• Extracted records
# # # # #
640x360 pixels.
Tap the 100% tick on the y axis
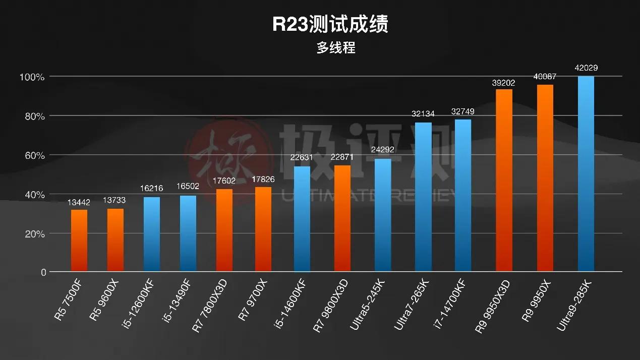point(32,77)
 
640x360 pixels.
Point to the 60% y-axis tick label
point(33,155)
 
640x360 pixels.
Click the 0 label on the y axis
point(43,272)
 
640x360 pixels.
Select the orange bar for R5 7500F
point(79,241)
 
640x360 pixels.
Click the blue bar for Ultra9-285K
point(586,174)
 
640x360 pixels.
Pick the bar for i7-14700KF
point(462,196)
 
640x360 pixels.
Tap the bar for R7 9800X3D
point(342,218)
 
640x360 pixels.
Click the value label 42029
point(586,68)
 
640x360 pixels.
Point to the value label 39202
point(504,82)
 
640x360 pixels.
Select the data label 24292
point(382,150)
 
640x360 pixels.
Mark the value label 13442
point(79,202)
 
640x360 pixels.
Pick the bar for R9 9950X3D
# # # # #
• EXERCISE DIRECTIONS
How many of the lines above contain the word "Click", with case counting? Reply with the number alone.

• TASK ANSWER
3